Could this be Rory's spot, the original home of Bud's Ice Cream? Could we be seeing the end of ice cream in Noe Valley?

= = =

WHOLE LOTTA PARKING GOIN' ON: The 10,800-square-foot parcel on 24th Street once the site of Dan's Gas was officially sold in mid-July, according to Noe Valley Ministry pastor Keenan Kelsey.

For anyone who has been on the space shuttle and not reading the Voice for the past six months, a group of wealthy Presbyterians bought the aforesaid property for the Noe Valley Ministry, to construct a commercial parking lot that will give the Ministry free parking on Sunday.

According to Keenan, the donor group, "who wants to remain anonymous," has set up a corporation called the Noe Valley Parking Corporation. All revenue from the operation of the lot will go to the corporation; none will go to the church, she says.

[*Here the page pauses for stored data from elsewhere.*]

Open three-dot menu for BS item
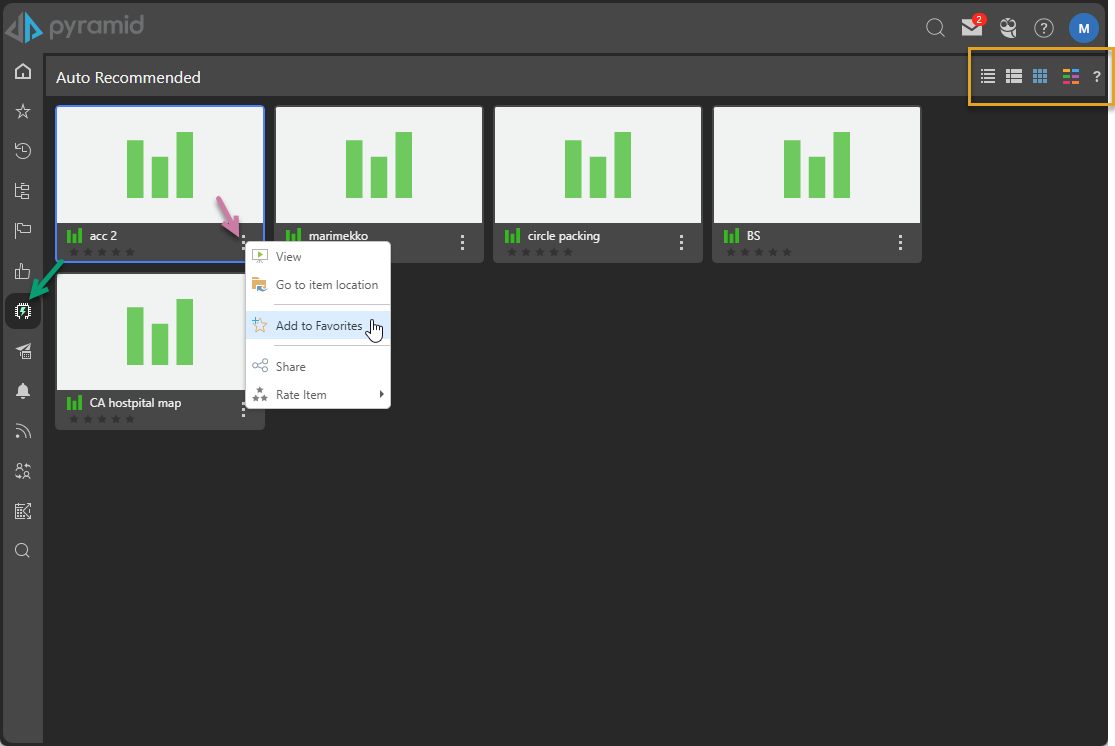 click(x=900, y=242)

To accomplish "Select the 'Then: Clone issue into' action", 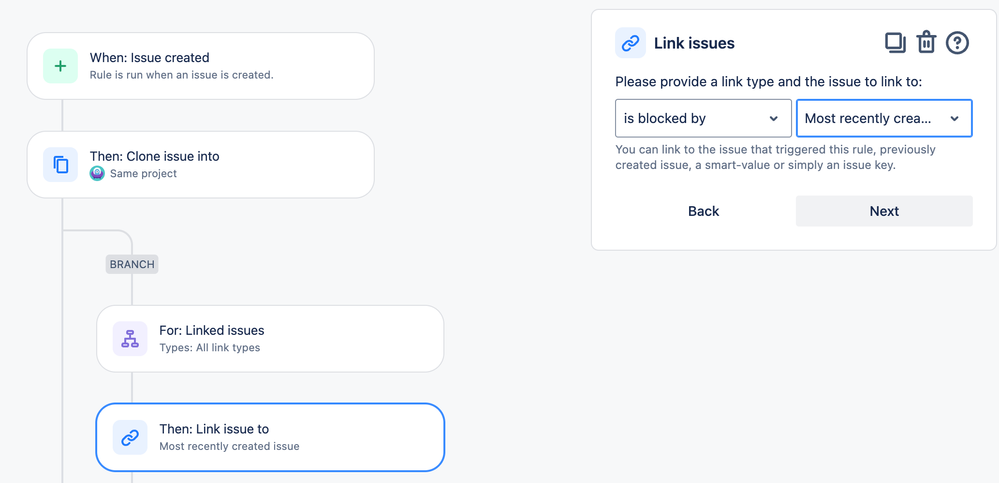I will pos(200,164).
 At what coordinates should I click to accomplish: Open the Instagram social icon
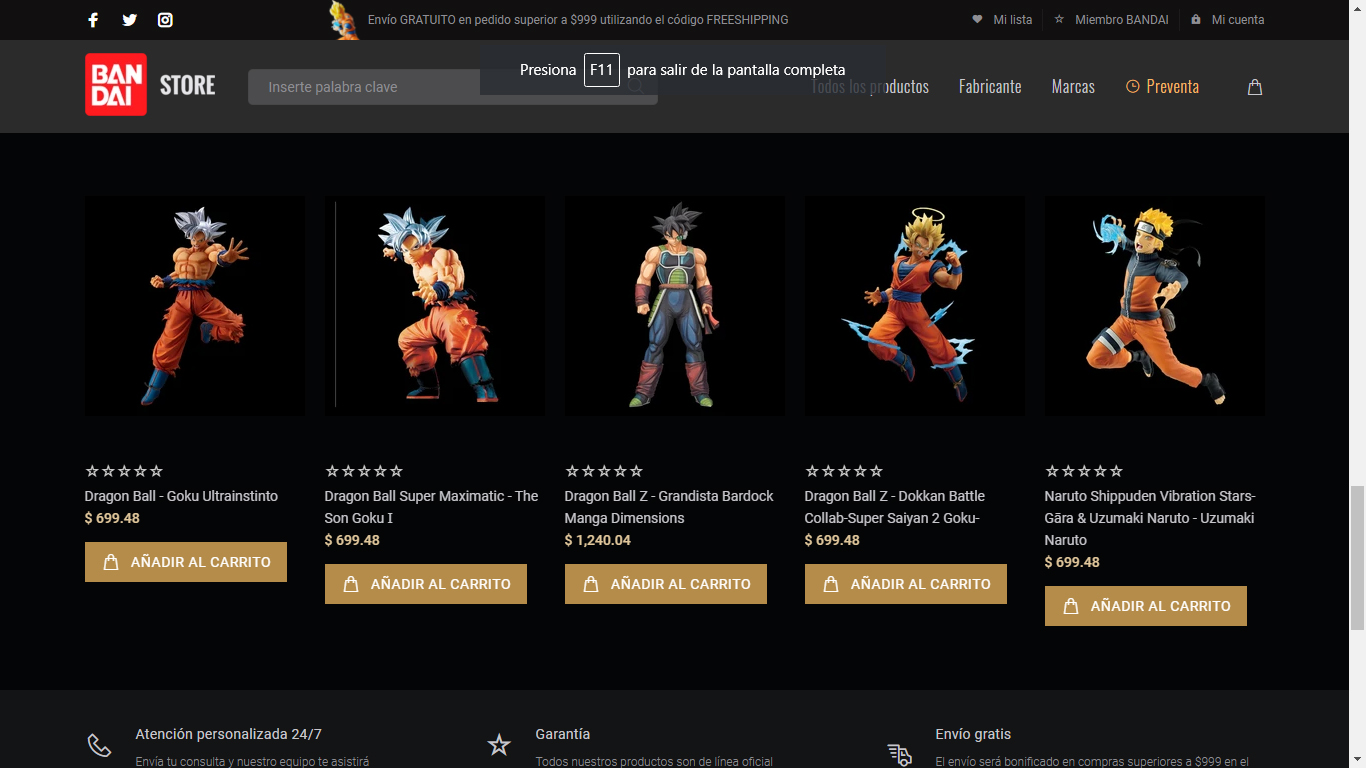point(165,20)
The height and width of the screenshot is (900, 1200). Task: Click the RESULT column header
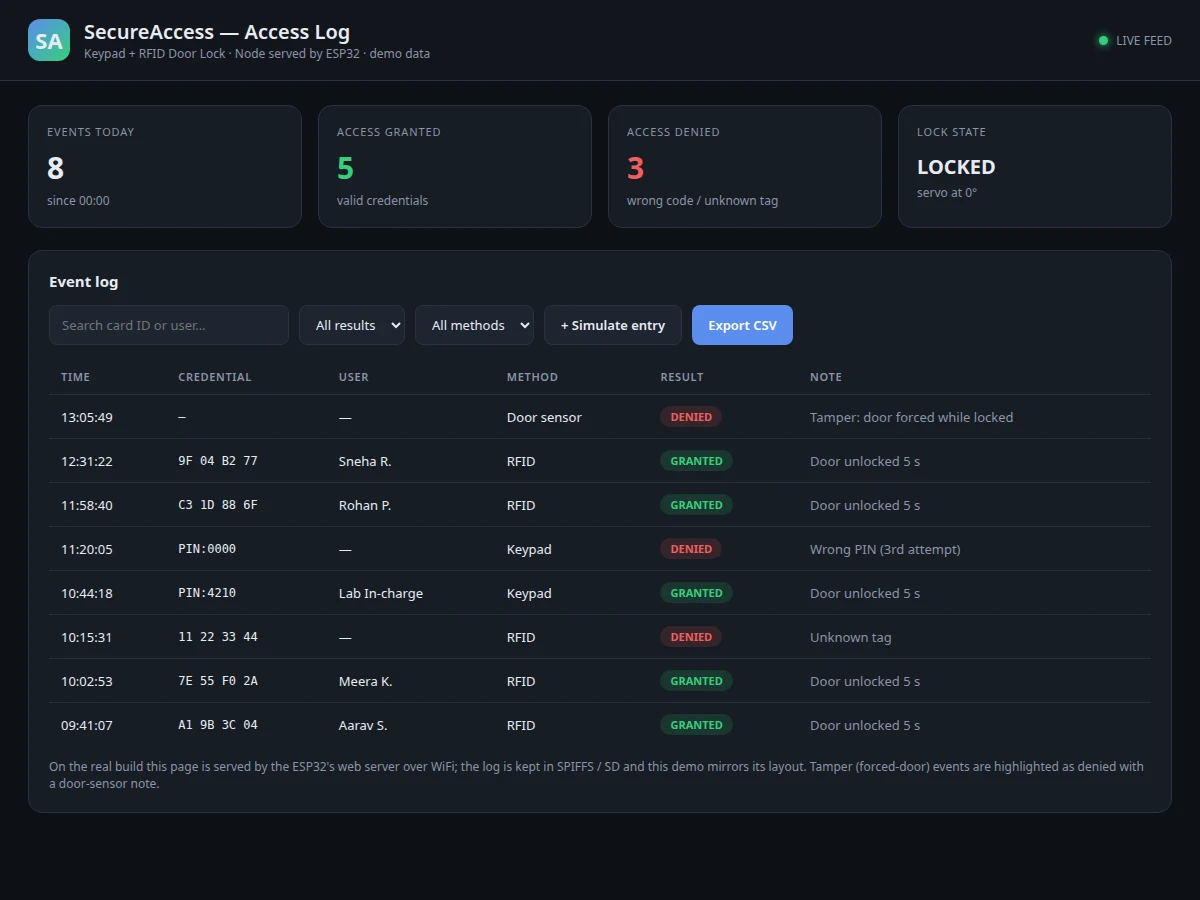pos(682,377)
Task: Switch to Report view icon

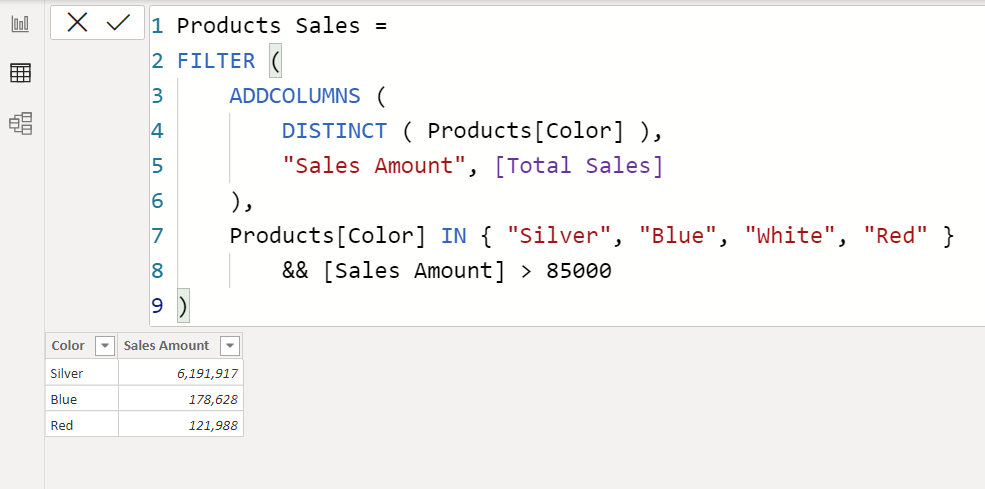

Keenan explains that "the corporation and the church's governing board are in the process of obtaining all the necessary permits from the city to demolish Dan's [which has been there since the 1930s], get a conditional use permit to change it to parking, and then grade and resurface the lot, redo the sidewalks, build a kiosk with plumbing, and meet lighting code requirements...just to mention a few of the things we have to do."

They are also in the middle of negotiations with various parking companies for the right to operate the lot, and deciding the rates and exactly what the parking privileges will be for the Ministry.

So when will the dang lot will be finished? "We hope to have parking by Christmas," Keenan says.

As for me, I would like to receive about 4,000 Parking Corporation gift certificates for Christmas.

That's all, you all. Ciao, but no ice cream, for now.